Without jurisdiction, the court as moved by the claimant should dismiss the claim.
The claimant as noted above did not attend or file any written submissions on the objections raised by the respondent.
In the Memorandum of Claim filed on 5th December, 2018 the issue in dispute is that on 14th June, 2012 the claimant suffered work injury and attributes the same to the breach of statutory duty and negligence on the part of the respondent and thus seeks the payment of general and special damages.
As correctly submitted by the respondent, the WIBA is the statutes which regulate work injury claims with the principle objective of;
An Act of Parliament to provide for compensation to employees for work related injuries and diseases contracted in the course of their employment and for connected purposes.
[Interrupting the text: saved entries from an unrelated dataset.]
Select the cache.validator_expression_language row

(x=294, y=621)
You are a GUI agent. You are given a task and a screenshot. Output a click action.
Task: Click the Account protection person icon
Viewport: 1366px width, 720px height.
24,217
Section 16 thereof provides that;
No action shall lie by an employee or any dependant of an employee for the recovery of damages in respect of any occupational accident or disease resulting in the disablement or death of such employee against such employee’s employer, and no liability for compensation on the part of such employer shall arise save under the provisions of this Act in respect of such disablement or death.
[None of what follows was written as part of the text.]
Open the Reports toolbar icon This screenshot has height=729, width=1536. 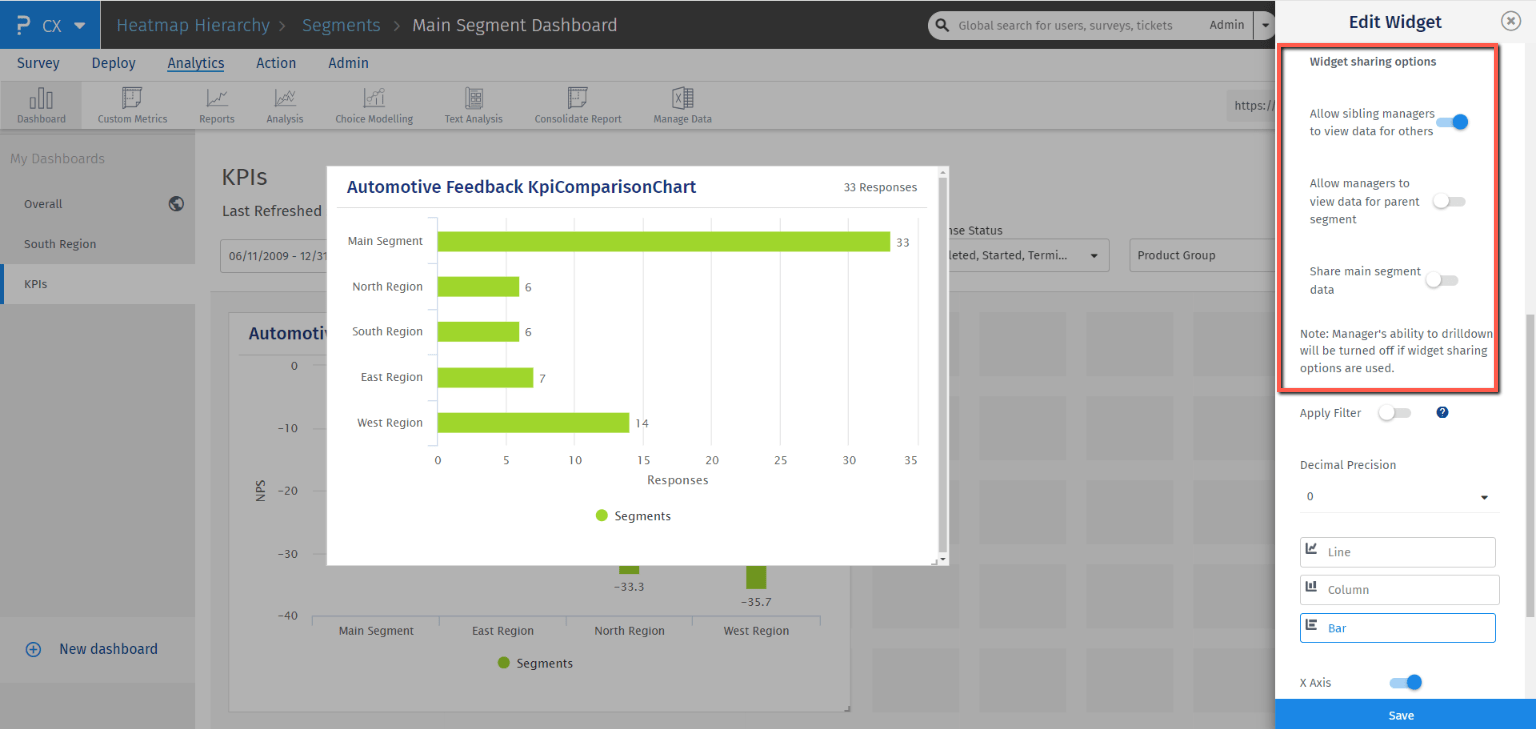pyautogui.click(x=216, y=105)
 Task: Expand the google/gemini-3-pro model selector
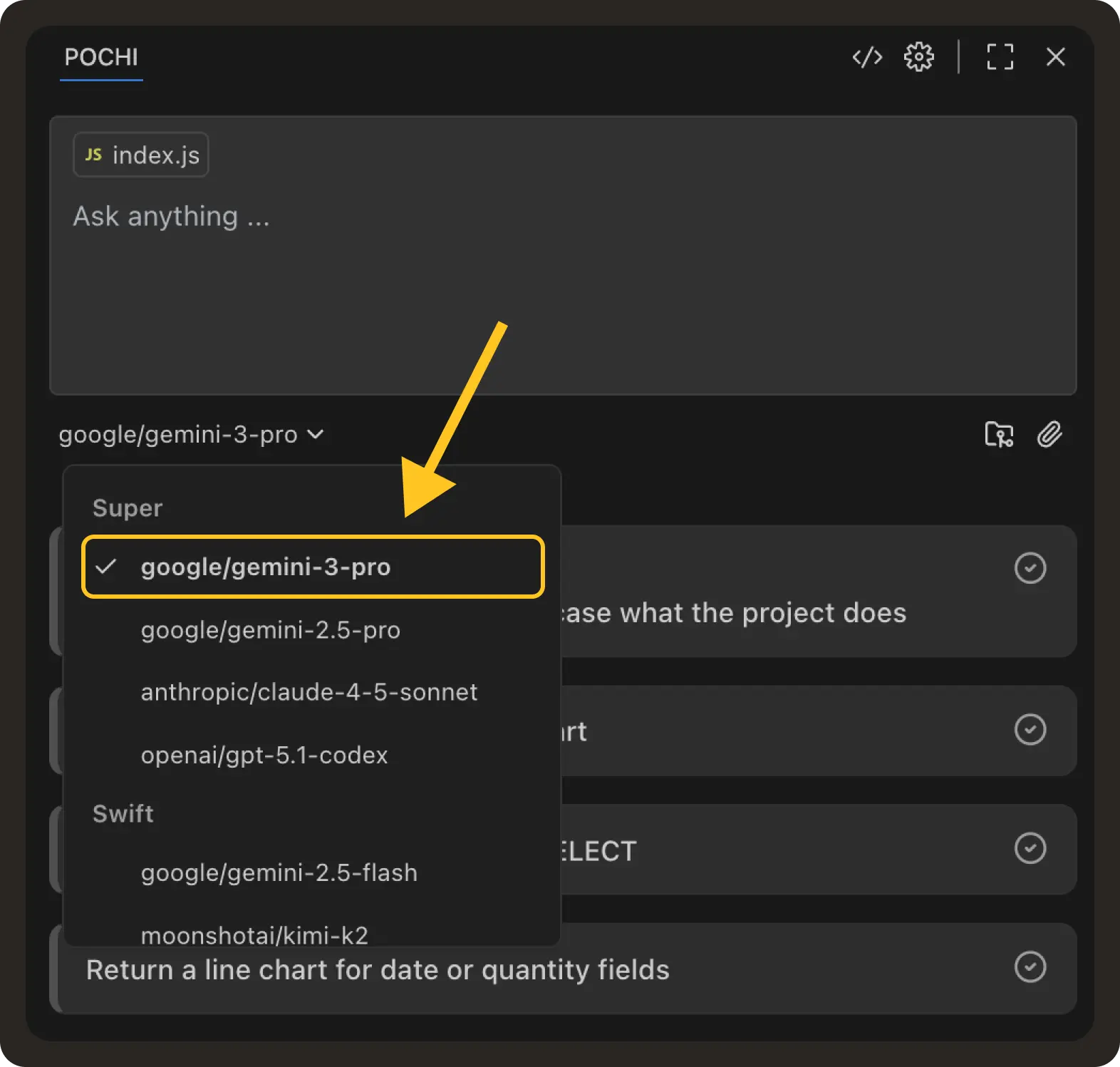[x=191, y=434]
All claims relating to work injury lie with the Director at the first instance. Upon receipt of any complaint of work injury the Director must address thereof and make a decision and only then, where aggrieved can a party move the court through an appeal as held by the Court of Appeal in the Case of Hon. Attorney General versus Law Society of Kenya & others Civil Appeal No.133 of 2011. This position is not affirmed by the Supreme Court in the case of Law Society of Kenya versus Hon. Attorney General & others Supreme Court Petition No.4 of 2019that;
[69]We have stated that Section 16 cannot be read in isolation because if read with Section 23 and 52 of the Act, the Act provides for legal redress to the Industrial Court (now the Employment and Labour Relations Court) and therefore judicial assistance can be sought by aggrieved parties from decisions of the Director and the court can make a determination with respect to all relevant matters arising from those decisions. It cannot, therefore, be the case that section 16 amounts to an ouster clause. It is in fact merely facilitative of what may eventually end up in Court.
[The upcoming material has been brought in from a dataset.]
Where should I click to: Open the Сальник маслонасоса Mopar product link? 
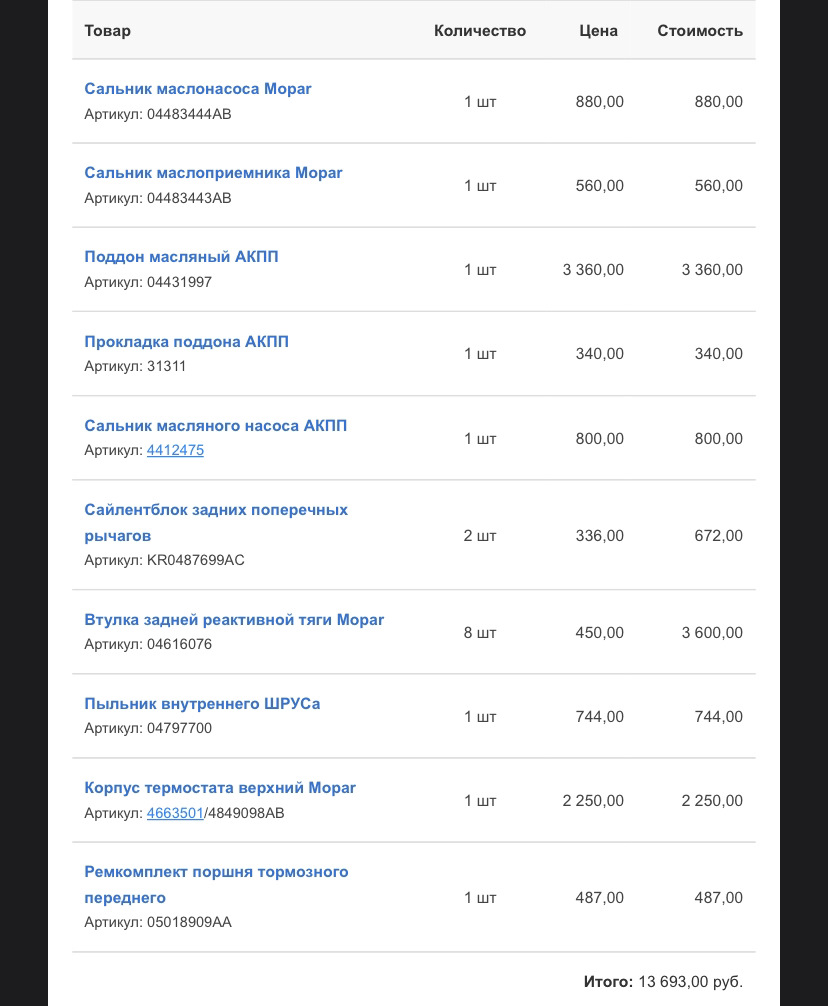[198, 89]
In this case, where the cause of action arose on 14th June, 2012 to file the same with the court on 5th December, 2018 is way out of time even with the best effort to have the matter referred to the appropriate forum as this court lacks the original and statutory jurisdiction to hear the matter which relates to work injury.
Accordingly, the objections by the respondent are found with merit and are hereby allowed. As the claimant failed to attend and address as directed, the respondent is hereby awarded costs.
Delivered at Kericho this 2nd day of March, 2020.